## Document passage

┄┄┄┄┄┄┄┄┄┄┄┄┄┄┄┄┄┄┄┄

As Obama healthcare debate rages, a glimpse into S. Africa's care gap

After rushing an ill friend to a public hospital in Johannesburg, the sight of skeletal men staring in vain to get the attention of overworked nurses raised a number of questions for me.

JOHANNESBURG, SOUTH AFRICA – From the moment I heard my friend’s voice, I knew he was not well.

He wanted me to take him to a doctor. I shut down my computer, canceled all my appointments, and rushed to his house.

For the next 12 hours, the two of us got a closeup look into the wide gap between South Africa’s first-class private health care system, and the overwhelmed and underfunded public hospitals that serve the vast majority of South Africans. And at a time when Americans are debating how to make their own world-class health care system more available to the uninsured middle class and poor, the sight of skeletal men here in South Africa staring in vain to get the attention of overworked nurses raised a number of questions in a visceral way.

How can societies across the globe ensure that not only the rich and comfortable are able to remain healthy? And having decided to do so, how can they pay for it? There are no easy answers – and comparing South Africa's rather dismal healthcare system with that of the US is to compare apples with oranges – but a majority in both countries share the view that healthcare can improve. The debate centers around how that's best done.

┄┄┄┄┄┄┄┄┄┄┄┄┄┄┄┄┄┄┄┄

(Recorded data)
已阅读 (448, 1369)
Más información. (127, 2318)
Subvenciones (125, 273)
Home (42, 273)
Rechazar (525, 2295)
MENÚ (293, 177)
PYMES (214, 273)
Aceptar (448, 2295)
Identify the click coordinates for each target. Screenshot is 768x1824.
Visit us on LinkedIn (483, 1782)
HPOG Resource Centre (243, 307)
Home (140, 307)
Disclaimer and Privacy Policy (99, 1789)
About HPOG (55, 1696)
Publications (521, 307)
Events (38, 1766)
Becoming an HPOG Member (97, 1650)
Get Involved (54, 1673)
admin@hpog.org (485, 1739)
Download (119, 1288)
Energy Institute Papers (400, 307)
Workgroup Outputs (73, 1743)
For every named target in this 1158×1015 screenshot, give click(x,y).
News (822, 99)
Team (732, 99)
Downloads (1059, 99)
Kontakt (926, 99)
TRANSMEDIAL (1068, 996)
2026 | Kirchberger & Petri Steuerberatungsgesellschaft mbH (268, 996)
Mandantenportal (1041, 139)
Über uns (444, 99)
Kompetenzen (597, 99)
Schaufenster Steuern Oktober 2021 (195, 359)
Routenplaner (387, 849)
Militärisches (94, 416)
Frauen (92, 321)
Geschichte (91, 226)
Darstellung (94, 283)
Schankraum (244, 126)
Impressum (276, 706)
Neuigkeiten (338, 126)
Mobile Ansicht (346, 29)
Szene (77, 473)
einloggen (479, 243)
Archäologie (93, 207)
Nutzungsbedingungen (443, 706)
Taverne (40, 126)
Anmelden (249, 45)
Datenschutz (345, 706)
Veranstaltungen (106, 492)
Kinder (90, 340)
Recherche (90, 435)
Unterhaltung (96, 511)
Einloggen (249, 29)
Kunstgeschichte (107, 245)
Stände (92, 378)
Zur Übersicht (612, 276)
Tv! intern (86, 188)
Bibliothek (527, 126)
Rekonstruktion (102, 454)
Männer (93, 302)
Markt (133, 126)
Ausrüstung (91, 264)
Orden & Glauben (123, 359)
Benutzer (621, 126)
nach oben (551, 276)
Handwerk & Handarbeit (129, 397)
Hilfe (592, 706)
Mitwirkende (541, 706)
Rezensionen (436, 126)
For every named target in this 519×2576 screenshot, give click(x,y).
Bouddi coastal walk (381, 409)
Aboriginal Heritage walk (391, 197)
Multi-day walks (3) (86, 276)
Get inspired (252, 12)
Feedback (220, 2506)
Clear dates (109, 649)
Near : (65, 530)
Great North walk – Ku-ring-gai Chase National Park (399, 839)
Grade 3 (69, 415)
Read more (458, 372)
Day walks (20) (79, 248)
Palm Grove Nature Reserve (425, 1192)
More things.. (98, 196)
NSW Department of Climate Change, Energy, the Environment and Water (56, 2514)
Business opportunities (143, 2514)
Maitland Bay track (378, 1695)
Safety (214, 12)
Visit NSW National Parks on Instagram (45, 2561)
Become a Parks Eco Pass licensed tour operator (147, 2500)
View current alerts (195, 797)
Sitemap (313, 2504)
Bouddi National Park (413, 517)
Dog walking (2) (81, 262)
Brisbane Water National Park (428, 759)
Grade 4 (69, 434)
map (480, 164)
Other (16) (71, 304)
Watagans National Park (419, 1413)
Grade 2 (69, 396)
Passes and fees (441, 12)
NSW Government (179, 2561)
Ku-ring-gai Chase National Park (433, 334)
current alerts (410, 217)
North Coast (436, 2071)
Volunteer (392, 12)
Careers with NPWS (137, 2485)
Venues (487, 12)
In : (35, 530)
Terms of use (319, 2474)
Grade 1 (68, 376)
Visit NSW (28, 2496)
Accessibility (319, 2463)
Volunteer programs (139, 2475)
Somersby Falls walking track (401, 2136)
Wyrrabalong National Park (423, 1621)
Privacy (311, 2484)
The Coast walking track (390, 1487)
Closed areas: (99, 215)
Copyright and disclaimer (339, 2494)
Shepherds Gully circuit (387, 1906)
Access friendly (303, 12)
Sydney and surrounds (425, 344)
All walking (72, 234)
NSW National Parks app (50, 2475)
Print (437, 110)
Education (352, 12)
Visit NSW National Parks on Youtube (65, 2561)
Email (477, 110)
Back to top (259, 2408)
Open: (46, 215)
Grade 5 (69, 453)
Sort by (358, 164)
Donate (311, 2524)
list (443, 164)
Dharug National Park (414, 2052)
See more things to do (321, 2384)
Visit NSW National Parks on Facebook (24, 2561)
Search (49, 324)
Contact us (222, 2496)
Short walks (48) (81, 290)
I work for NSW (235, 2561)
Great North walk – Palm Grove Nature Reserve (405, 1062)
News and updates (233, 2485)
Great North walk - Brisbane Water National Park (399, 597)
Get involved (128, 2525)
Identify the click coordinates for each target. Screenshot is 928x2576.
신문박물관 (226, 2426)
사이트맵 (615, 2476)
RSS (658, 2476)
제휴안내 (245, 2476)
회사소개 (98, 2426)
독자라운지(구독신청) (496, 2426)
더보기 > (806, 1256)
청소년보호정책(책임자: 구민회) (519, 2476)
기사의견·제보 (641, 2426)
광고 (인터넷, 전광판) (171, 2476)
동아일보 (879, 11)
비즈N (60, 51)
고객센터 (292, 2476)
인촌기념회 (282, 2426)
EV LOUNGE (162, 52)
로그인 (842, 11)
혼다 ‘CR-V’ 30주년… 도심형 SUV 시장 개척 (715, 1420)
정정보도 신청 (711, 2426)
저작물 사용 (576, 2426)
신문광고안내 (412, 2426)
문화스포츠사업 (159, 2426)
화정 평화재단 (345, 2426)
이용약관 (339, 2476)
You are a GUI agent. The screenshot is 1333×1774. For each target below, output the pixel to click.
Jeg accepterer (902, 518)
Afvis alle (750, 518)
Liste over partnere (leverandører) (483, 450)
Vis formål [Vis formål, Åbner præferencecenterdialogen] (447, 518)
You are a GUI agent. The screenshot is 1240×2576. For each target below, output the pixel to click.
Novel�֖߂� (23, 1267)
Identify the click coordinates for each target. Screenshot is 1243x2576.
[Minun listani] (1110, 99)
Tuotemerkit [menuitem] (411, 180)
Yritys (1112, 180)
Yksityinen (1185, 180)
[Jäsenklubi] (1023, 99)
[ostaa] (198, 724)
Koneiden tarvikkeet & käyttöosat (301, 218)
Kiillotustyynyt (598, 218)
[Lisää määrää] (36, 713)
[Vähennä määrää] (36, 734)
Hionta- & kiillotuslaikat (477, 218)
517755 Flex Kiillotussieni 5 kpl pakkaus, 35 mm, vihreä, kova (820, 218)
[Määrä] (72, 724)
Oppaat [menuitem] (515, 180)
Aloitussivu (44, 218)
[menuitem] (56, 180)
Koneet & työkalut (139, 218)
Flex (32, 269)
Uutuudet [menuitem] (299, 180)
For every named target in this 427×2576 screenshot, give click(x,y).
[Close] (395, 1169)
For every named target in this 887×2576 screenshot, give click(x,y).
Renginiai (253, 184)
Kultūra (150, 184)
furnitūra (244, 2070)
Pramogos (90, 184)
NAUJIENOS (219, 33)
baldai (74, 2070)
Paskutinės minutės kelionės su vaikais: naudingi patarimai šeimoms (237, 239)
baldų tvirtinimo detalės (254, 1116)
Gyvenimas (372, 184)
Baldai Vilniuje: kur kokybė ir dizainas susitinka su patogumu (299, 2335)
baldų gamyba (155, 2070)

┄┄┄┄┄┄┄┄┄┄┄┄┄┄┄┄┄┄┄┄

## Task instructions
1. In the article on South Africa's care gap, how many hours did the writer and the ill friend spend seeing the gap between private and public health care up close?
2. Carry on the article on South Africa's care gap, starting after its last sentence.
This material has nothing to do with the article on South Africa's care gap.

## Task results
1. 12 hours.

2.
But back to my friend.

First a private hospital – then a public one

He met me at the door, a shadow of the man I had met three years ago while researching an article on Zimbabwe’s fast-disintegrating military. A former commander in the military wing of South Africa’s ruling African National Congress, and also a man who had worked for a time in the Zimbabwean government, Commander is a good man to know. His curiosity about my stints in Afghanistan and Iraq, and my curiosity about life under two very different liberation movements kept us talking. A difficult trip into Zimbabwe during elections, and a narrow escape from arrest bonded us.

Now, Commander was in trouble. I rushed him to the emergency room of a posh private hospital in my northern suburb of Johannesburg. But while this hospital offered the best care that money could buy, my friend had no money. Private treatment would cost 20,000 rand (nearly $3,000), he was informed. My friend, who has a good job but no health insurance, asked to be transferred to a public hospital.

South Africa's healthcare system

Troubled as it is, South Africa’s healthcare system is the envy of the continent. Funded by taxpayers, and modeled after Britain’s or Canada’s free-health-care-on-demand, South African hospitals have done a relatively remarkable job of delivering healthcare to those who cannot afford private hospitals, or private health insurance.

Any patient, in theory, who comes in the door will receive medical treatment for free. But unlike Britain or Canada, where the ratio of well-trained doctors to patients is generally adequate to meet the demand of patients – and the much-hyped long waiting lists are mostly a fiction – South African hospitals receive inadequate funding to meet the demand. Doctors and nurses scurry around from patient to patient.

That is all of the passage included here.